Piano di dimensionamento scolastico, UIL Puglia: Regione faccia dietro-front

“È trascorsa una settimana dall’incontro richiesto dalla UIL Scuola all’assessorato regionale all’istruzione, unitamente alle altre organizzazioni sindacali di categoria, ma dall’assessore Leo non è pervenuto alcun segnale”.

Lo rivela Gianni Verga, segretario generale della Uil Scuola Puglia.

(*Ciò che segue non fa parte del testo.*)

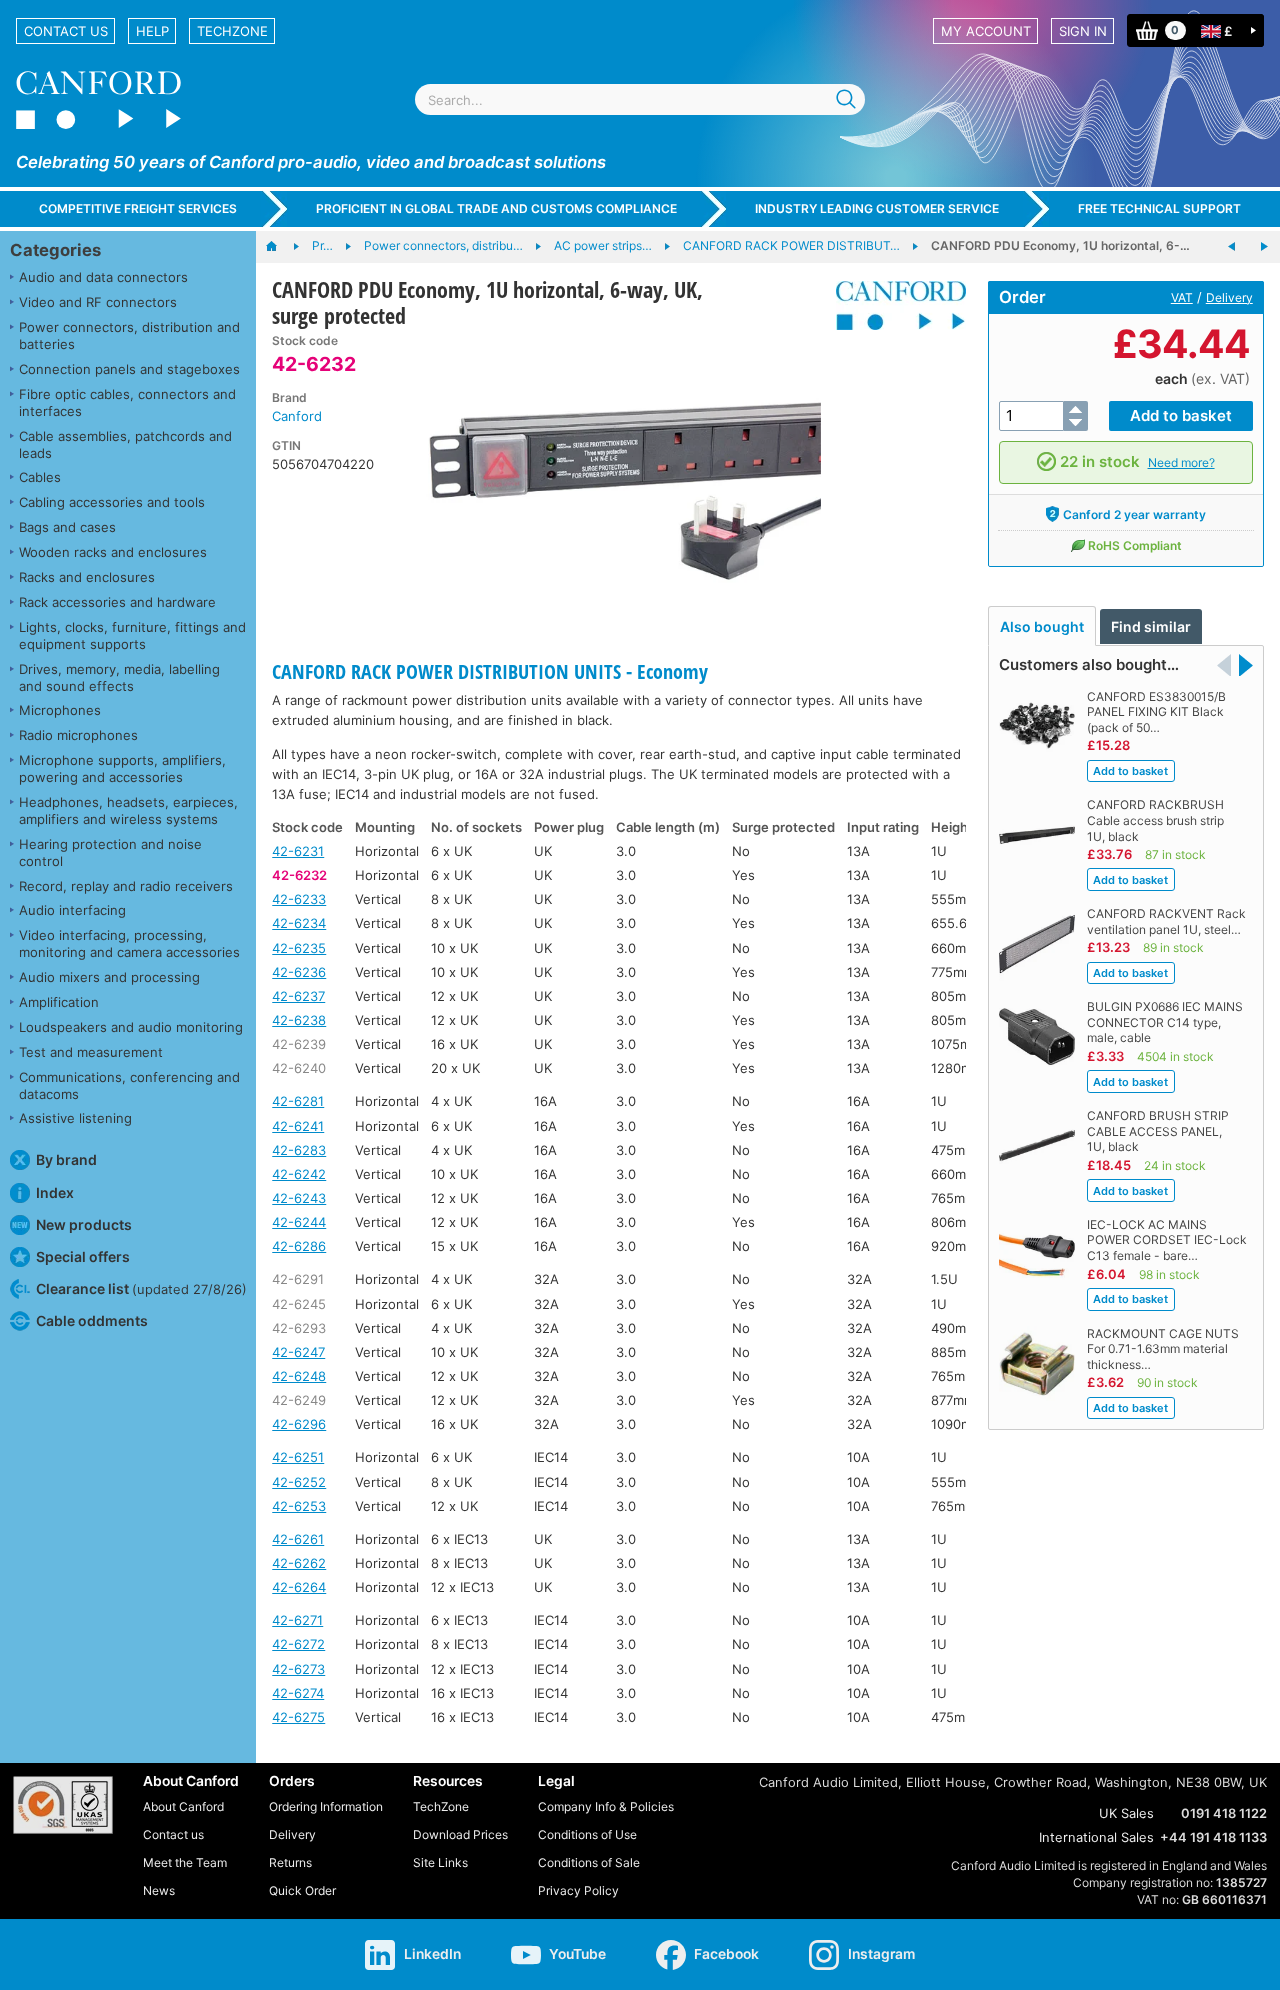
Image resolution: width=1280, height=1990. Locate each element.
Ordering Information (326, 1806)
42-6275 (298, 1717)
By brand (66, 1159)
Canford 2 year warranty (1134, 514)
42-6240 (299, 1068)
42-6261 (298, 1539)
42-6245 (299, 1304)
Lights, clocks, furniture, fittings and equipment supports (132, 635)
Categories (55, 250)
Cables (40, 477)
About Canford (183, 1806)
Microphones (60, 710)
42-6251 (298, 1457)
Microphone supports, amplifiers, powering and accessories (122, 768)
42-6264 (299, 1587)
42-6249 (299, 1400)
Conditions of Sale (589, 1862)
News (159, 1890)
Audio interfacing (72, 910)
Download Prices (460, 1834)
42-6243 (299, 1198)
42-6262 (299, 1563)
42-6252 (299, 1482)
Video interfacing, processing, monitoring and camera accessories (129, 943)
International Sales (1096, 1837)
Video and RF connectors (98, 302)
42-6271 (297, 1620)
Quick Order (302, 1890)
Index (55, 1192)
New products (84, 1224)
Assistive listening (75, 1118)
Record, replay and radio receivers (126, 886)
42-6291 (298, 1279)
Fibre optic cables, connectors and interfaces (127, 402)
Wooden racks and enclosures (113, 552)
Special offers (83, 1256)
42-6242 (299, 1174)
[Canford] (893, 305)
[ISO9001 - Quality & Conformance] (63, 1805)
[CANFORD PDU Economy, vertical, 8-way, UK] (1264, 247)
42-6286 (299, 1246)
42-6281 (298, 1101)
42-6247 (298, 1352)
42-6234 (299, 923)
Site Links (440, 1862)
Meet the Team (185, 1862)
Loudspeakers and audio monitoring (131, 1027)
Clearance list (141, 1288)
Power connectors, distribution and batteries (129, 335)
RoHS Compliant (1135, 545)
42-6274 (298, 1693)
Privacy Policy (578, 1890)
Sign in (1083, 31)
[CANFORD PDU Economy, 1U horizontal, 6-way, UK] (1232, 247)
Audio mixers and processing (109, 977)
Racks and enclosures (87, 577)
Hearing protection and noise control (110, 852)
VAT (1182, 297)
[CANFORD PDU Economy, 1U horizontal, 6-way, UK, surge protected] (607, 484)
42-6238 (299, 1020)
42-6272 (298, 1644)
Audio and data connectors (103, 277)
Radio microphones (78, 735)
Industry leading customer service (877, 208)
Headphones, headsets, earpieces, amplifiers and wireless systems (128, 810)
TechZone (232, 31)
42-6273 (298, 1669)
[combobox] (640, 99)
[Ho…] (281, 247)
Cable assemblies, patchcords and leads (125, 444)
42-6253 (299, 1506)
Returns (290, 1862)
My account (986, 31)
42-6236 (299, 972)
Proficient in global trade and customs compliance (496, 208)
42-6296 (299, 1424)
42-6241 (298, 1126)
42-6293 (299, 1328)
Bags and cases (67, 527)
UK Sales (1126, 1813)
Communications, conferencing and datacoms (129, 1085)
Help (152, 31)
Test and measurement (91, 1052)
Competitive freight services (138, 208)
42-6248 (299, 1376)
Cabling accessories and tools (112, 502)
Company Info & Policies (606, 1806)
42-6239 (299, 1044)
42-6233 (299, 899)
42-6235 (299, 948)
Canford (297, 416)
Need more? (1181, 462)
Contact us (66, 31)
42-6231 (298, 851)
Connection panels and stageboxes (129, 369)
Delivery (1229, 297)
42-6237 (298, 996)
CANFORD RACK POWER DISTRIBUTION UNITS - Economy (490, 671)
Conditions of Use (587, 1834)
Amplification (59, 1002)
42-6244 (299, 1222)
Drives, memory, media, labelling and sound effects (119, 677)
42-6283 (299, 1150)
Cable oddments (92, 1320)
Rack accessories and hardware (117, 602)
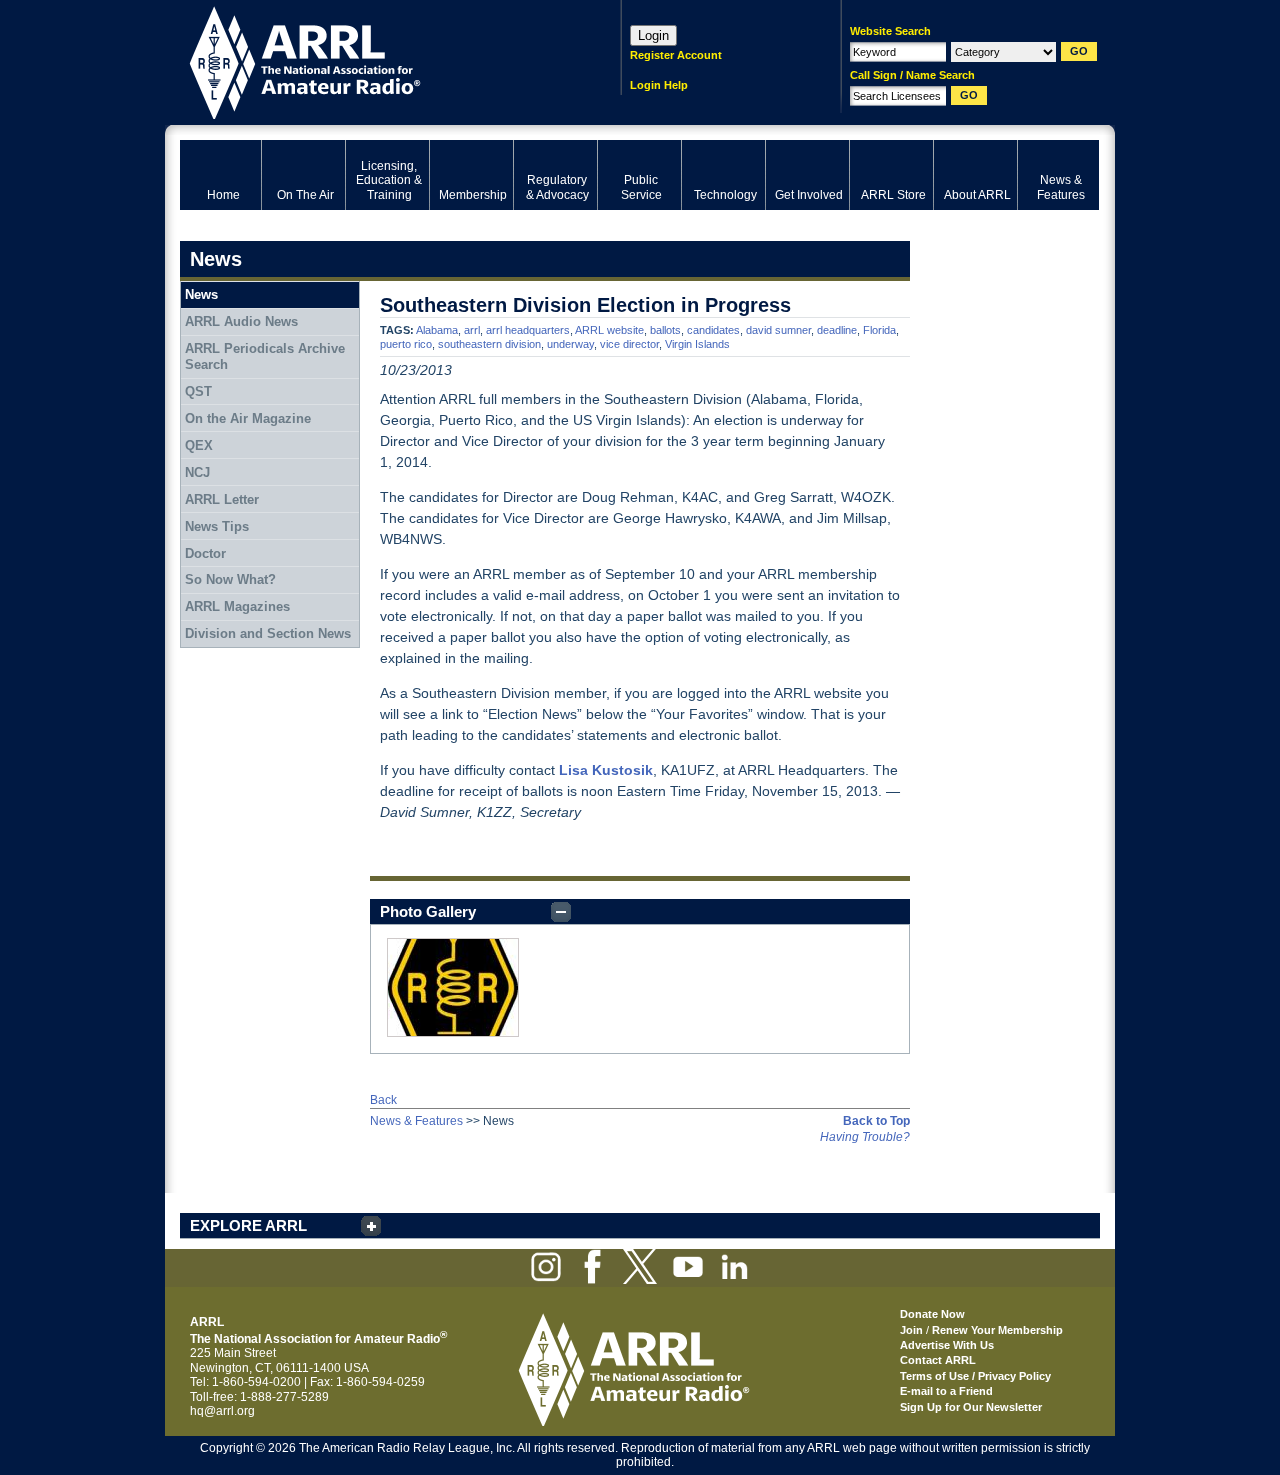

“Non ci meraviglia il silenzio e la mancata presa di posizione rispetto a questioni così delicate che riguardano il sistema scolastico pugliese. Si parla di deroghe al paletto dei 600 alunni, ma nella sostanza non cambia nulla. Solo racconti che vengono riportati ai tavoli e sui giornali. A questo punto la domanda, come diceva un famoso presentatore televisivo, ci sorge spontanea: a cosa serve questo allarmismo? A chi gioverebbe minare la serenità delle istituzioni scolastiche? Perché l’assessore Leo non tranquillizza le comunità scolastiche riportando quanto dichiarato al tavolo regionale rispetto alla biennalità? Francamente, non comprendiamo proprio questa incomprensibile presa di posizione rispetto alla rincorsa all’accorpamento delle scuole a tutti i costi. Certo, comprendiamo che il nostro atteggiamento potrebbe risultare ostico, ma siamo abituati, forse per nostra “deformazione” professionale, a fare sindacato vero, quello che ha una voce libera e che si schiera dalla parte della lealtà e del rispetto delle regole, pur nel rispetto dei ruoli”.

“L’allora ministro Gelmini – continua Verga – con l’introduzione del tetto dei 600 alunni, al di sotto del quale le scuole diventano sottodimensionate, ha determinato scontri senza precedenti tra il personale scolastico e nell’universo politico. In tale contesto, la Regione stranamente contribuisce a introdurre il principio della previsione biennale degli accorpamenti e della retrocessione quadriennale, scorporando scuole appena accorpate. Insomma, le scuole statali diventate come tasselli della Lego o come tasti di una calcolatrice. A conferma della nostra tesi, apprendiamo che alcune previsioni biennali di dimensionsionamento sarebbero state smentite, nei fatti, dalle iscrizioni appena concluse”.
“Non è questo il sistema d’istruzione che vogliamo e lo contrasteremo con ogni possibile mezzo – conclude Verga -.

Attendiamo una dichiarazione distensiva e tranquillizzante da parte dell’assessore Leo rispetto al ritorno del dimensionamento della rete scolastica pugliese alla previsione annuale, così come richiesto a gran voce dalle comunità scolastiche e dalle organizzazioni sindacali, Uil Scuola in testa”.